*TO DO*
Reproduce the entries below verbatim, from the first line of the entries through the line containing "Open the wrench", with both ends included.

*PROVIDED DATA*
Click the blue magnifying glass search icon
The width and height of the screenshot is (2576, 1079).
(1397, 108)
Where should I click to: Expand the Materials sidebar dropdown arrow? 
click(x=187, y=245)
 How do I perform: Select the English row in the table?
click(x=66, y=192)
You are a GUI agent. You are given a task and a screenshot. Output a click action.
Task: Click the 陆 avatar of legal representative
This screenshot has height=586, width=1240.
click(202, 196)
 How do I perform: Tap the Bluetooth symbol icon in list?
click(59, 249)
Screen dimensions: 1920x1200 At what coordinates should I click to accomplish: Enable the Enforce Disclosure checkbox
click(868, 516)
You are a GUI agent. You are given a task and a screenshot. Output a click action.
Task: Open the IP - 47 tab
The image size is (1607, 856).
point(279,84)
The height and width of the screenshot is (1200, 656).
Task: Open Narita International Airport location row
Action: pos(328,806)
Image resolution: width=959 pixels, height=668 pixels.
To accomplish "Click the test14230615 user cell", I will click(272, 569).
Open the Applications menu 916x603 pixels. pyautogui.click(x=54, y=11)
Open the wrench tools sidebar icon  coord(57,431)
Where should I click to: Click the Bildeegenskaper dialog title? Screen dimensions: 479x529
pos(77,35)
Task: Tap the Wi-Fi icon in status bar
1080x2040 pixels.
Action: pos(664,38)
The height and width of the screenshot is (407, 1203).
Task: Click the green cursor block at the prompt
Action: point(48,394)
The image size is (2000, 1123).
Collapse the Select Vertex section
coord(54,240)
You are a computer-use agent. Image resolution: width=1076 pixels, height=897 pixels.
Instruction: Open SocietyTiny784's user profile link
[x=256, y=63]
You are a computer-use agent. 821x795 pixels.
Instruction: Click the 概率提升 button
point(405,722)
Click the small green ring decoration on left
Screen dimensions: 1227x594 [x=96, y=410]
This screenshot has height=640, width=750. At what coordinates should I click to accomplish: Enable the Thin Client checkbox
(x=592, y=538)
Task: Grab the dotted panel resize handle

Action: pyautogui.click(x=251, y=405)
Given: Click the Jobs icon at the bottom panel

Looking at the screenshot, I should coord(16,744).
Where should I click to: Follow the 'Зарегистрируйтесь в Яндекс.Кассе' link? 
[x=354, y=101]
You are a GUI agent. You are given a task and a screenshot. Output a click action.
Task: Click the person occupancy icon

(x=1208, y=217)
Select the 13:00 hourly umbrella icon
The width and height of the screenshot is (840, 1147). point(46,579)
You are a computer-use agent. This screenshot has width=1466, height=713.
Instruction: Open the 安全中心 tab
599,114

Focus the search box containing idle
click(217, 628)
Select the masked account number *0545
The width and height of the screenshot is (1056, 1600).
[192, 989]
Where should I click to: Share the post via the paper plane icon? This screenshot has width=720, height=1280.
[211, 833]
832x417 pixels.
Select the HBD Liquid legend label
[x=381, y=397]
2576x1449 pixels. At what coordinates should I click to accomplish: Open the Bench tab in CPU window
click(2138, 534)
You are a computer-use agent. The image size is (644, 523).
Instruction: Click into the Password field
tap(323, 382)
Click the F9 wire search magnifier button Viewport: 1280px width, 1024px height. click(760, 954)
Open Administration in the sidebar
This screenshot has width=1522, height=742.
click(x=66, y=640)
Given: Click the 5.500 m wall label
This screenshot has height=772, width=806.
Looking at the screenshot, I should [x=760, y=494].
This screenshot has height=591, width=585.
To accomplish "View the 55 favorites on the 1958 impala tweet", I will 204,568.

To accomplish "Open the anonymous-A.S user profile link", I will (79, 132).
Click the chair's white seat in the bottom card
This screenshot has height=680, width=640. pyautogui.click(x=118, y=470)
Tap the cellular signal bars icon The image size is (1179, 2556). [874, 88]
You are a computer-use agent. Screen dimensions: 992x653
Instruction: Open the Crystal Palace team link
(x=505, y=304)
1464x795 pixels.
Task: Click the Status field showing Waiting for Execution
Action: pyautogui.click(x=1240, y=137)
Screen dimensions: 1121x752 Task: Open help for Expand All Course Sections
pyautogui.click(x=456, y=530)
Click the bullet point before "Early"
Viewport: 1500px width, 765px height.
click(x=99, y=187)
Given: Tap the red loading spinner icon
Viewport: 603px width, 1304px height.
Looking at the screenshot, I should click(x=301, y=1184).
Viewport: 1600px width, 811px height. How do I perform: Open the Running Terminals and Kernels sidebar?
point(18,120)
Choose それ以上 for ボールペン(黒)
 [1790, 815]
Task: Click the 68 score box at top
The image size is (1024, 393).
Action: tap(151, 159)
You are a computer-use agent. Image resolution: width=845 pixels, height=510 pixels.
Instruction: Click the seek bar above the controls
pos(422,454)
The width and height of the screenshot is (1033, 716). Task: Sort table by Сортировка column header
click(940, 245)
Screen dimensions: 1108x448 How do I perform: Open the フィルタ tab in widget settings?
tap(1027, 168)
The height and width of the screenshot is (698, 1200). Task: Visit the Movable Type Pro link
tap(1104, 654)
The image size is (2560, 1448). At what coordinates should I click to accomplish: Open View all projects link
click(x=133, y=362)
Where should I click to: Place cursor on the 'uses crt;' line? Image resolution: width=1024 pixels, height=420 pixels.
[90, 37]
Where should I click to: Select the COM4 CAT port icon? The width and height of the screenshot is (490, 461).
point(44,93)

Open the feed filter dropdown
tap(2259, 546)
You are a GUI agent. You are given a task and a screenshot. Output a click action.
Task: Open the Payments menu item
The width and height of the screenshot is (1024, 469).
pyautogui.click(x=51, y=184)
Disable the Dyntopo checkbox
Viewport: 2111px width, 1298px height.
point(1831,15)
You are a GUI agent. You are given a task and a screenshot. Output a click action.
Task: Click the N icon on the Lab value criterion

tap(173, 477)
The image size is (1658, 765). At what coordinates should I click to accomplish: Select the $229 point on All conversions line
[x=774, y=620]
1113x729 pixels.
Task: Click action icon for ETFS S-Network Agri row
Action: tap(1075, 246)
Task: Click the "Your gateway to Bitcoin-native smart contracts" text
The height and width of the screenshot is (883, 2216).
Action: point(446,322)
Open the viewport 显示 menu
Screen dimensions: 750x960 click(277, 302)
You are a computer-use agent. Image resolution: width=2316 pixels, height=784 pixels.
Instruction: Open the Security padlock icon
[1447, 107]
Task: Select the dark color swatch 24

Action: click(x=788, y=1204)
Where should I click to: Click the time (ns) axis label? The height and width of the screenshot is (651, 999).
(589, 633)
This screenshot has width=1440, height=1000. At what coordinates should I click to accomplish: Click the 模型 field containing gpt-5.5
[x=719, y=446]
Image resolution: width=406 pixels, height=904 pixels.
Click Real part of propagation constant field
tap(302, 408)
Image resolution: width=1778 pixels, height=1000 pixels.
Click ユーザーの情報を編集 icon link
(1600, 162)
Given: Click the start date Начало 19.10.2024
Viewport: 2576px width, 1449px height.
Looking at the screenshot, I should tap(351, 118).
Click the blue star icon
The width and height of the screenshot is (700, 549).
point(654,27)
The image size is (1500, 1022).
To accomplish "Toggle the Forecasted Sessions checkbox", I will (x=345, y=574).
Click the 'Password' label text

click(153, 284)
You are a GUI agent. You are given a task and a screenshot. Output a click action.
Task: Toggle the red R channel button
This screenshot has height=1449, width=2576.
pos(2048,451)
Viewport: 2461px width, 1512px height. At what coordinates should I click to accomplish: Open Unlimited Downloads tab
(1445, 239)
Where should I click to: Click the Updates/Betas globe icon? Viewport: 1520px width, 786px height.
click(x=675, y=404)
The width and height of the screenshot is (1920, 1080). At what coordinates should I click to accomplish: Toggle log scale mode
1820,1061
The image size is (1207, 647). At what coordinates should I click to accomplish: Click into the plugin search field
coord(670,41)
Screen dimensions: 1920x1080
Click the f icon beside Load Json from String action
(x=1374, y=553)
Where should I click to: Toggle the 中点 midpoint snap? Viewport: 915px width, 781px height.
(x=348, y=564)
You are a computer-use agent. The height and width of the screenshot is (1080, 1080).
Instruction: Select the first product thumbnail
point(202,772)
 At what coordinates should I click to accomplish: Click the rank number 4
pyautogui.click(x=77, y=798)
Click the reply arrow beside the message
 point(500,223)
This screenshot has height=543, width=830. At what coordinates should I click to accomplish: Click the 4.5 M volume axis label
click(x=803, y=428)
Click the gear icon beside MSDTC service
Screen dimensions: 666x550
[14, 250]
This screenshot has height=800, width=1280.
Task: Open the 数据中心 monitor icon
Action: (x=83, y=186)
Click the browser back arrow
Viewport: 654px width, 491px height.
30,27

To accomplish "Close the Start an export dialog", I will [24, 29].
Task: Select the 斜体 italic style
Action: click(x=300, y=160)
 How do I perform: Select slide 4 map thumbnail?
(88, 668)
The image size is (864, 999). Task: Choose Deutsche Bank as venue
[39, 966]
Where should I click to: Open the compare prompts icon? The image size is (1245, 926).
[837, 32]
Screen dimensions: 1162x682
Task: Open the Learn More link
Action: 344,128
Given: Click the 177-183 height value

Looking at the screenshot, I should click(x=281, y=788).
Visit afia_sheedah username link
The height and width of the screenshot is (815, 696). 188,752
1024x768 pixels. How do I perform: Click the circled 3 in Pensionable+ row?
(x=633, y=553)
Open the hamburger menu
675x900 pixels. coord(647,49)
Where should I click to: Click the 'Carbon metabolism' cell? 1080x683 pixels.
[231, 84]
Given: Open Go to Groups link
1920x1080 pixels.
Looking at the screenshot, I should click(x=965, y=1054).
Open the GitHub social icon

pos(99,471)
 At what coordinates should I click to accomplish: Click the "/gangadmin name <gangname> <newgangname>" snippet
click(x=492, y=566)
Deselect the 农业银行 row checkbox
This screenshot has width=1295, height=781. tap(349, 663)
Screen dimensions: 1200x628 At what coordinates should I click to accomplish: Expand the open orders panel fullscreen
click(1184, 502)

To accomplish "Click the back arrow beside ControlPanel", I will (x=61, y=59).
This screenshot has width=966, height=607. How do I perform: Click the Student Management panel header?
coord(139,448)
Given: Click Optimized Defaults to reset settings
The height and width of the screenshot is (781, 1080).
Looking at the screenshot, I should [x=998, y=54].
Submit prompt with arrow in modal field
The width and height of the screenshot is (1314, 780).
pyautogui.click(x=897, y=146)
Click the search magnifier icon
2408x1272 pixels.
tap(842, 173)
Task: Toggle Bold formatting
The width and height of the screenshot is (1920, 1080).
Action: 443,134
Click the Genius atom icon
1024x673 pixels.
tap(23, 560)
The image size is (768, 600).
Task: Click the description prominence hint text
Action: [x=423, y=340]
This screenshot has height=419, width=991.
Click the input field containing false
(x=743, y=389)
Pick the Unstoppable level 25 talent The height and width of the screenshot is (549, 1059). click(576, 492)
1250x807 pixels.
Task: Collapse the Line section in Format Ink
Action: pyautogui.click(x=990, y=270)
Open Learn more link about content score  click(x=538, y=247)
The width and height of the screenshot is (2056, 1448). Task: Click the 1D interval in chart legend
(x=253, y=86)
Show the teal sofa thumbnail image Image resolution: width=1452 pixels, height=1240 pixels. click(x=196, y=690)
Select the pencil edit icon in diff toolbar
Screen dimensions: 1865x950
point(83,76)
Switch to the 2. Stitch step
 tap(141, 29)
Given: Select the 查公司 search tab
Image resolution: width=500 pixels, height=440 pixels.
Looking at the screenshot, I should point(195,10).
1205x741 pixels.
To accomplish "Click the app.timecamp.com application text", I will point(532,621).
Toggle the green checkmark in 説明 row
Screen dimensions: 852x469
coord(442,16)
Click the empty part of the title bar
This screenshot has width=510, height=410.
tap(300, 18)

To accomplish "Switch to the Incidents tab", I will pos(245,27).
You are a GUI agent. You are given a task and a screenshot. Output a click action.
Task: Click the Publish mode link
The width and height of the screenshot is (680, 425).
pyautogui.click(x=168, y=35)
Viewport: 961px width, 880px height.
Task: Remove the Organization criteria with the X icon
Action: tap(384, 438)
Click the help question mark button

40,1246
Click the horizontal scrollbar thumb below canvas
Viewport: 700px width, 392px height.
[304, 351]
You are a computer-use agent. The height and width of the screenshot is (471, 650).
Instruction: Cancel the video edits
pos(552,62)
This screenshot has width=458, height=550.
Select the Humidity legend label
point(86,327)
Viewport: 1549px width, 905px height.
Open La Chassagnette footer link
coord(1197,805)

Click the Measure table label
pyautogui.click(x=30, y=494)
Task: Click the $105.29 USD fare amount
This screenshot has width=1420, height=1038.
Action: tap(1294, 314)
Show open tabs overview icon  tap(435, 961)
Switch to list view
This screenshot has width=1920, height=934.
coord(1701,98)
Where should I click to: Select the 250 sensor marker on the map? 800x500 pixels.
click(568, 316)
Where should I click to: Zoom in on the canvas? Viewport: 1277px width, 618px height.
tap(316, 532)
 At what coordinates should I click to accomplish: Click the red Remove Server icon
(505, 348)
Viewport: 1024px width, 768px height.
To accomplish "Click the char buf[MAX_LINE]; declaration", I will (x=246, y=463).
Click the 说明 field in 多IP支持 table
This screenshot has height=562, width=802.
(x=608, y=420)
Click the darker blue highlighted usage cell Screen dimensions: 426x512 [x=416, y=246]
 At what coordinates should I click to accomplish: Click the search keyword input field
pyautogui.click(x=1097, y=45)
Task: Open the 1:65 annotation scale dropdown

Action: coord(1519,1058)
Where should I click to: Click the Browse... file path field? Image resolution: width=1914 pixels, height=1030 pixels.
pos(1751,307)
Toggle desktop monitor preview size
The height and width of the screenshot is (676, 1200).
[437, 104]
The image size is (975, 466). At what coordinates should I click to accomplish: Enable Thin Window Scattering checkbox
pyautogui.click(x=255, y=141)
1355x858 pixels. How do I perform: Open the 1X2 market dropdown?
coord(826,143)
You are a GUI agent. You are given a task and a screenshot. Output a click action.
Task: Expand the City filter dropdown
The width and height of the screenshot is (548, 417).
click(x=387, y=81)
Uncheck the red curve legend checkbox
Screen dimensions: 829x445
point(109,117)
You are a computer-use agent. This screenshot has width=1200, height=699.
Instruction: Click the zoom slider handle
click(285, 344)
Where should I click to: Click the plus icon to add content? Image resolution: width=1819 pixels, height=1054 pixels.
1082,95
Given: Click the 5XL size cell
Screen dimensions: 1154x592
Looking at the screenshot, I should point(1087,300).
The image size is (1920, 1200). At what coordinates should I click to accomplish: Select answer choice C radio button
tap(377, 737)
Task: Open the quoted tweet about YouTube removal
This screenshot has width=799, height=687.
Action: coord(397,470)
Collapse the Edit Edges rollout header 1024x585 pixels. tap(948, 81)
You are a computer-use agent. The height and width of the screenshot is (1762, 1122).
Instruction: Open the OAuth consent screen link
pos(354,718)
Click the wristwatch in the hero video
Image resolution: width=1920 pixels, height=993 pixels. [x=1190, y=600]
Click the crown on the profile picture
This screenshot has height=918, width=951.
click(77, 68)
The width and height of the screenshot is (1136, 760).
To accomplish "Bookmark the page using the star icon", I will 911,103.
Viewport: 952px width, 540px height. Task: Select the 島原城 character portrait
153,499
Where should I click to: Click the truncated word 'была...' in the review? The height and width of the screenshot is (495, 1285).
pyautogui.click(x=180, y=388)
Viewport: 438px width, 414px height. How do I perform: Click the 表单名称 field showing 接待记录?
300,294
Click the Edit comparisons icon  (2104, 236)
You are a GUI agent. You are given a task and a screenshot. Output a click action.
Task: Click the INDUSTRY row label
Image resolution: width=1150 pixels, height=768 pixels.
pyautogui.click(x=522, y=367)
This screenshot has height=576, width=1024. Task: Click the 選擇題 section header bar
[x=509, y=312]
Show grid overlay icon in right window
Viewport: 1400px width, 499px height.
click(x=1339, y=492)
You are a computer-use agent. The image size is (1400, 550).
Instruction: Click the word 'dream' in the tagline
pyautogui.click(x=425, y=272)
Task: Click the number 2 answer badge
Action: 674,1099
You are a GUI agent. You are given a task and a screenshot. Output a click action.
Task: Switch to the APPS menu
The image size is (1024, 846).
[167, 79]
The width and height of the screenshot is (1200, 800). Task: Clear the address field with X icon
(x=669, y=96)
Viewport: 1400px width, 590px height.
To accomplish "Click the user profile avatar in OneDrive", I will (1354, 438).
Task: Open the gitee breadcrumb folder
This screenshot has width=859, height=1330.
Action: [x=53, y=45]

*FINISHED ANSWER*
Click the blue magnifying glass search icon
The width and height of the screenshot is (2576, 1079).
(1397, 108)
Where should I click to: Expand the Materials sidebar dropdown arrow? 
click(x=187, y=245)
 How do I perform: Select the English row in the table?
click(x=66, y=192)
You are a GUI agent. You are given a task and a screenshot. Output a click action.
Task: Click the 陆 avatar of legal representative
This screenshot has height=586, width=1240.
click(202, 196)
 How do I perform: Tap the Bluetooth symbol icon in list?
click(59, 249)
Screen dimensions: 1920x1200 At what coordinates should I click to accomplish: Enable the Enforce Disclosure checkbox
click(868, 516)
You are a GUI agent. You are given a task and a screenshot. Output a click action.
Task: Open the IP - 47 tab
The image size is (1607, 856).
point(279,84)
The height and width of the screenshot is (1200, 656).
Task: Open Narita International Airport location row
Action: pos(328,806)
Image resolution: width=959 pixels, height=668 pixels.
To accomplish "Click the test14230615 user cell", I will click(272, 569).
Open the Applications menu 916x603 pixels. pyautogui.click(x=54, y=11)
Open the wrench tools sidebar icon  coord(57,431)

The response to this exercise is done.